Les témoins de Hébreux 11 nous encouragent par leur exemple, mais aucun d’eux ne saurait être un objet de foi, ni dispenser la grâce pour donner du secours au moment opportun. Jésus n’est pas seulement l’exemple parfait de quelqu’un qui a marché dans le sentier de la foi et qui est parvenu au but, mais Il est aussi Celui qui, du lieu de la puissance — à la droite de Dieu — peut dispenser le soutien de la grâce à ceux qui sont dans le chemin. La nuée de témoins a disparu de la scène : pour Dieu ils vivent, mais pour ce qui concerne le monde, ils sont morts. Jésus vit à jamais. Nous avons de magnifiques exemples derrière nous ; nous avons une personne vivante devant nous.

Il est à remarquer combien souvent dans cette épître le Seigneur est présenté par Son nom personnel de Jésus (voir 2, 9 ; 3, 1 ; 4, 14 ; 6, 20 ; 10, 19 ; 12, 2 ; 13, 12). C’est sans doute pour nous pénétrer du grand fait que Celui qui est couronné de gloire et d’honneur — qui est l’apôtre et le souverain sacrificateur de notre confession — est Celui même qui a été ici-bas un homme abaissé parmi les hommes. Aussi changées que soient Sa position et Ses circonstances, c’est sur ce même Jésus que nous sommes appelés à fixer les yeux. Il a les yeux sur nous, mais avons-nous les nôtres fixés sur Lui ?

v. 3, 4 — Troisièmement, nous sommes encouragés en contemplant le chemin parfait de Jésus. Nous ne sommes pas seulement exhortés à regarder à Jésus là où Il est, mais aussi à considérer Jésus là où Il a été. « Considérez bien » serait une meilleure traduction.
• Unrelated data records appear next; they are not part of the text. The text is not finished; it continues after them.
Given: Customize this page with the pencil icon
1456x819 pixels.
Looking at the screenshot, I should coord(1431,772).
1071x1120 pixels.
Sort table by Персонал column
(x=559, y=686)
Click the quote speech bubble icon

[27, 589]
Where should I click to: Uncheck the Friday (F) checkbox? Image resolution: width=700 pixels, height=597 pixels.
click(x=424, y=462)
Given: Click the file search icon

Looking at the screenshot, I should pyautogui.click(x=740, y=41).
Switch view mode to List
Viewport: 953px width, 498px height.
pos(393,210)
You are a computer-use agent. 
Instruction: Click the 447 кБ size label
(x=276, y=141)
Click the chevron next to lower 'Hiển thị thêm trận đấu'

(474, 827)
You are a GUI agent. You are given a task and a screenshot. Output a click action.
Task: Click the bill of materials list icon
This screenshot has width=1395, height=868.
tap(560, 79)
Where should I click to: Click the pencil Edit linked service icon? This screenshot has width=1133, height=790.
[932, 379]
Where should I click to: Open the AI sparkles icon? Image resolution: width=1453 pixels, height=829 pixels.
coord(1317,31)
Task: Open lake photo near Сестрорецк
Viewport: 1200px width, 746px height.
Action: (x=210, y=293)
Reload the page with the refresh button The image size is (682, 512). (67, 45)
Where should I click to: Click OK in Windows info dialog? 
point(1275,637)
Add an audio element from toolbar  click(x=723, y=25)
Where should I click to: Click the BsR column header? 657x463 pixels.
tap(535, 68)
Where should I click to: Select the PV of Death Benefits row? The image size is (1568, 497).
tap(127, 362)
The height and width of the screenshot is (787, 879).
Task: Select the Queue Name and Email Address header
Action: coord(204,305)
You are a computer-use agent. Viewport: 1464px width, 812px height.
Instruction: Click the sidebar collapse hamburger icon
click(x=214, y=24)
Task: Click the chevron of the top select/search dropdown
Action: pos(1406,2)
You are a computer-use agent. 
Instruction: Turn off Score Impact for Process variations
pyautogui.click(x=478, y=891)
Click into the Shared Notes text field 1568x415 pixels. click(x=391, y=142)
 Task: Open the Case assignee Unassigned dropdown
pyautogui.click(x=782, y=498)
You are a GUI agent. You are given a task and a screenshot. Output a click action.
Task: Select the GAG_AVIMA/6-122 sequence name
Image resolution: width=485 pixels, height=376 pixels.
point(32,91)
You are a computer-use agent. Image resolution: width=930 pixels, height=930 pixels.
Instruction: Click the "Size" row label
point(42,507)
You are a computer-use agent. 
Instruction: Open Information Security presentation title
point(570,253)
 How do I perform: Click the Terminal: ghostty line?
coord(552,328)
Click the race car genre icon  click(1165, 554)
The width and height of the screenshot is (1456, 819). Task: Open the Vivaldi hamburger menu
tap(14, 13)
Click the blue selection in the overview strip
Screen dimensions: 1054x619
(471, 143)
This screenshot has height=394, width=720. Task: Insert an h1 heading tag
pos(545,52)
Considérant Son chemin, nous verrons que du début à la fin, Il a enduré la « contradiction de la part des pécheurs contre lui-même ». Nous aussi, si nous nous engageons dans le chemin de la foi, hors du camp, pour courir la course qui est devant nous, nous éprouverons certainement que nous avons à rencontrer la méchanceté des hommes tout autour de nous, la contradiction de la part des pécheurs contre Christ, et même le refus du peuple de Dieu de porter Son opprobre. L’opposition continuelle est accablante pour nous, et lorsque nous sommes accablés, nous avons tendance à défaillir et à abandonner. Considérons-Le donc, de peur que nous ne défaillions. Nous ne pouvons rien rencontrer, que ce soit de la part de pécheurs qui s’opposent ou de croyants qui s’égarent, qu’Il n’ait déjà rencontré dans une pleine mesure. Il pouvait dire : « Tout le jour mes ennemis m’outragent ; ceux qui sont furieux contre moi jurent par moi » (Ps. 102, 8). Nous n’avons pas encore résisté jusqu’au sang en combattant contre le péché. Le Seigneur, Lui, a donné Son sang plutôt que de céder à la contradiction des pécheurs et de manquer dans l’obéissance à la volonté de Dieu. Les pécheurs qui étaient autour de la croix disaient : « Sauve-toi toi-même. Si tu es Fils de Dieu, descends de la croix ». S’Il en était descendu, Il n’aurait pas fait la volonté du Père, et n’aurait pas achevé l’œuvre qui Lui avait été donnée à faire.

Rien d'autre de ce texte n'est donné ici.